Davanti ai nostri occhi scorrono coperte e smalti in infinite varianti, da cotture a grande, medio e piccolo fuoco. Fra le prime, sorprende per l’avanguardia del “design”, il piccolo vaso dal collo lungo su basso corpo fortemente subglobulare, di linea tesa e dinamica, “nero a specchio” wu jin you intenso e corvino, dell’inizio dell’era Kangxi (primi anni del XVIII secolo); in porcellana bianca compatta, rivestita da una coperta a base di ferro, magnesio e ossido di cobalto molto liscia e uniforme, ricorda le superfici delle lacche. La tipologia ricorre anche fra i pezzi cinesi giunti in Europa, ma le sagome dei vasi a doppia zucca o a corpo a squadrato con anse a drago, la tonalità della coperta lievemente calda e impreziosita da decori in oro rispecchiavano un gusto barocco, evidente anche nella nota collezione Grandidier. I pezzi scelti da Baur sono invece piccoli capolavori destinati a letterati cinesi, ove proporzione, sagoma e colore giocano bilanciamenti misurati, bandendo il superfluo e lavorando su equilibri inediti tutt’altro che banali. È anche il caso della bottiglia chaye mo you, polvere di the, sempre a base di ossido di ferro, dal profilo teso e fortemente sintetico.
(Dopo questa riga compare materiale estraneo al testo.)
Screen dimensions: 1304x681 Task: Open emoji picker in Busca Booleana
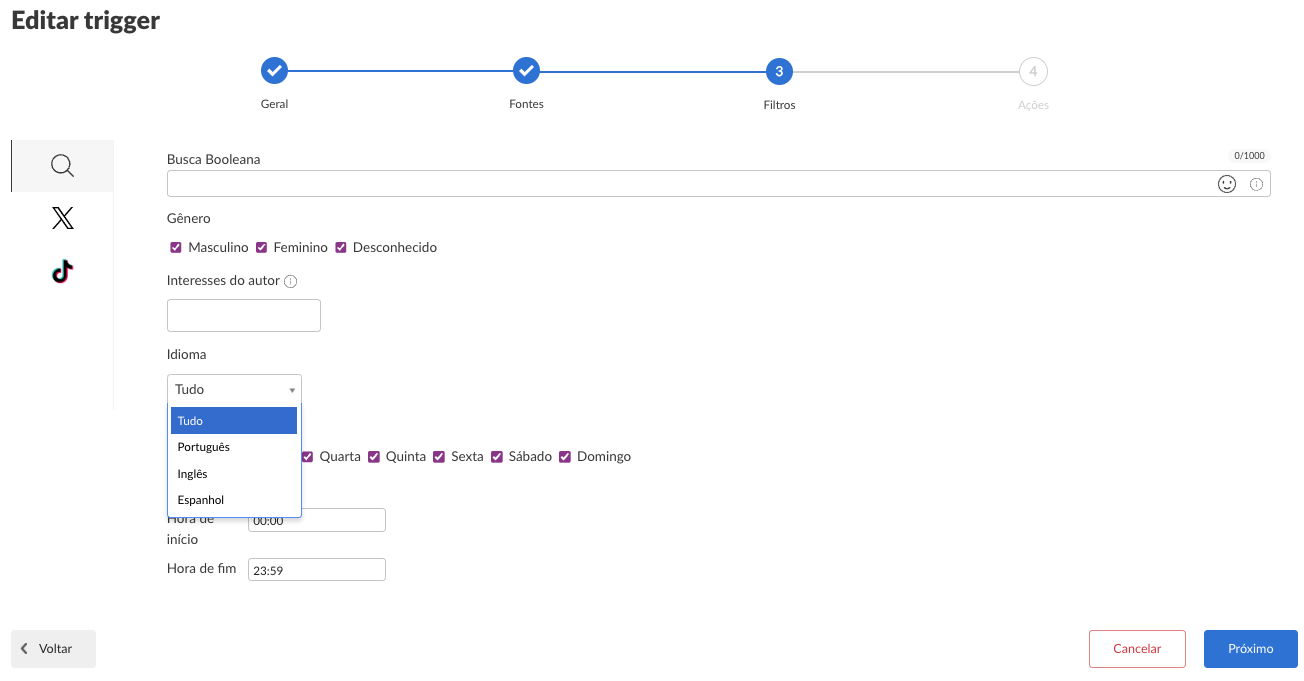click(x=1227, y=184)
Alla Fondation Baur troviamo un gruppo di porcellane di grande pregio e rarità, di tonalità rosa-cremisi, con cangiantismi in verde tenero. Sono recipienti di sagoma e proporzioni molto calibrate “rosso fagiolo” jiangdou hong, o “rosso mela” pingguo qing, tipologia nota in Europa come pelle di pesca, filiata dalla Lang yao (sang de boeuf) e realizzata per un brevissimo periodo, dal 1715 al 1722, durante l’era Kangxi, come dono imperiale. Qui ci immergiamo in coperte gassose, insufflate con una canna di bambù, contenenti ossido di rame che, in atmosfera riducente, rivelavano effetti vaporosi a nuvola; rarissimi i vasi e gli oggetti per il tavolo del letterato: al lava pennelli e alla scatola per il vermiglio è accostato il vaso con il dragone qilong, quello a tre corde sul collo e l’elegante bottiglia a petali di loto, o il vaso della divinità taoista Guanyin a “foglia di salice” e il recipiente per l’acqua ad “alveare”, “a gabbia di pollo” o a forma di melagrana augurale. Ancora: vasi in blu sacrificale, ji lan, o blu zaffiro dell’era Kangxi o in blu violetto si accostano con declinazioni infinite a quelli per il letterato di un impalpabile celeste profondo, “chiaro di luna”, tianlan you, con decori floreali o di dragoni incisi tracciati con perizia grafica, dove lo strato di coperta più spesso crea i motivi lineari per contrasto.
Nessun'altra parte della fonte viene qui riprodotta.